I'm fully aware of how little is made, I served my 6 years and was making a whopping $1400 a month When I got out. I got the standard entry level job making 32K a year, but this was in Washington DC. I don't think there was anyway I could have stayed in DC and tried to raise a kid if I needed child care until a few years later. Ft Knox on the other hand is a much cheaper area to live in and their child care service is about quarter of that of the DC area, which is pretty high
I'm no Trump fan, but I think it's still a little early to say he won't do good for the military. This is an unfortunate side effect of addressing a different problem. I'm sure we would all prefer to have avoided this, but shit happens.
Last edited by Mad_Murdock; 2017-02-22 at 09:15 PM.
Because we keep buying up tanks even though we have a surplus of a few hundred that have never seen anything other then the shop floor in Ohio and the desert sands they are parked on in Reno. We keep making them so some factory can stay in business and we can pay people to make things we don't need/want. Meanwhile we shit on everybody actually in the military. Of course as a nation we have a never ending history of treating our military like shit all the way back to the revolutionary war.
"Privilege is invisible to those who have it."
Yes, and those other low paying jobs often struggle to find affordable daycare. In Canada (at least when I lived there, haven't checked in the past 5~ years) daycare is straight up subsidized to help lower income families.
Als, those other jobs are a little less dangerous than military. It's only fitting they get better benefits.
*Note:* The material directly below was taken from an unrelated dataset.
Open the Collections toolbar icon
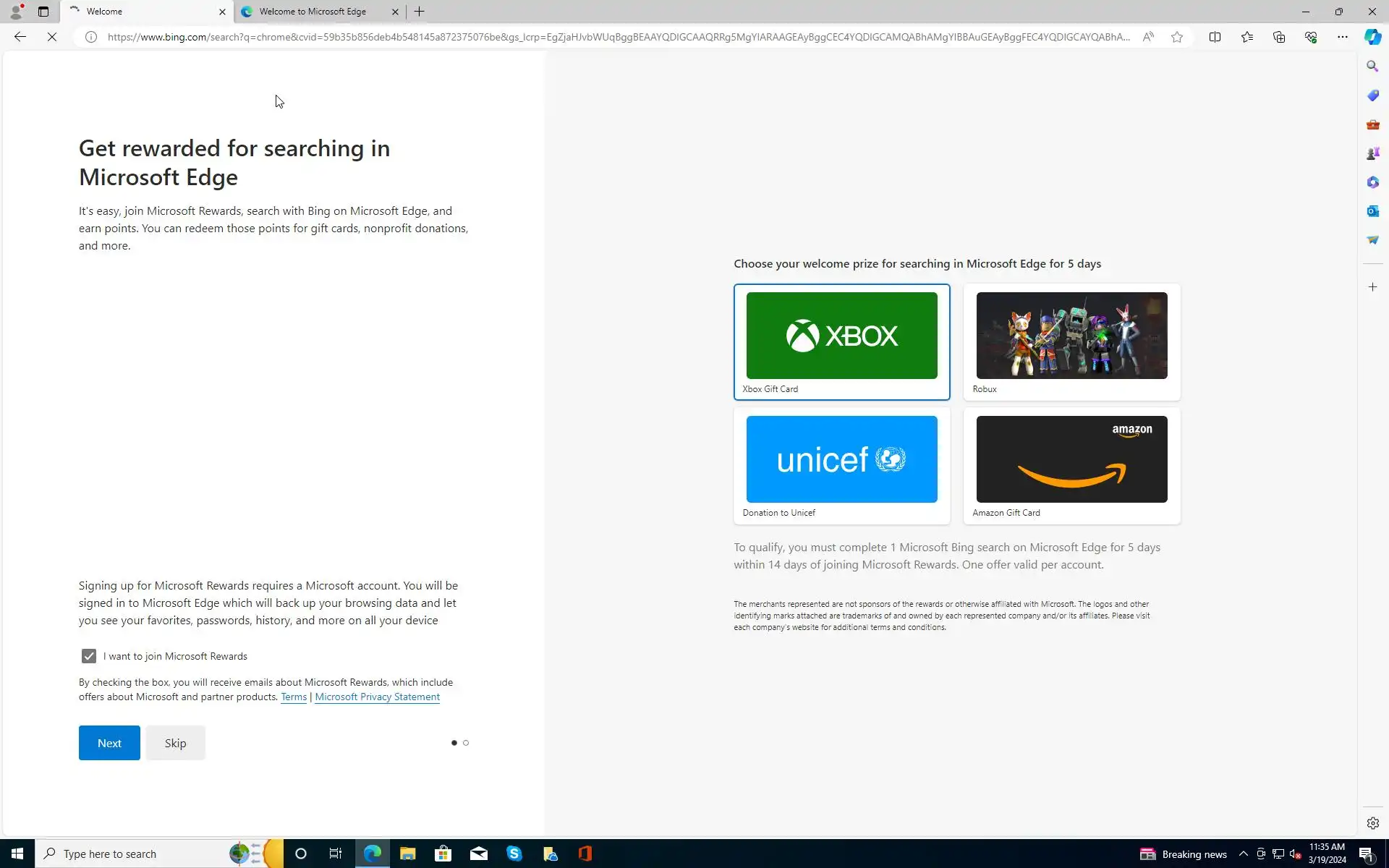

The salaries are poor relative to the skill-sets and risk involved for typical soldiers. The benefits are many and hard to quantify monetarily, but it's not really a job that lends itself well to a straight compensation-for-service model. You could construct it that way, but a quick look at what it costs to hire private soldiers reveals that it'd cost a lot out of pocket. Realistically, it's better to offer current soldiers and veterans a array of benefits that gives them some measure of security than it is to say, "well, you can have $150K/year, but if you get shot and die or take an IED and can't walk, tough shit for you and your family".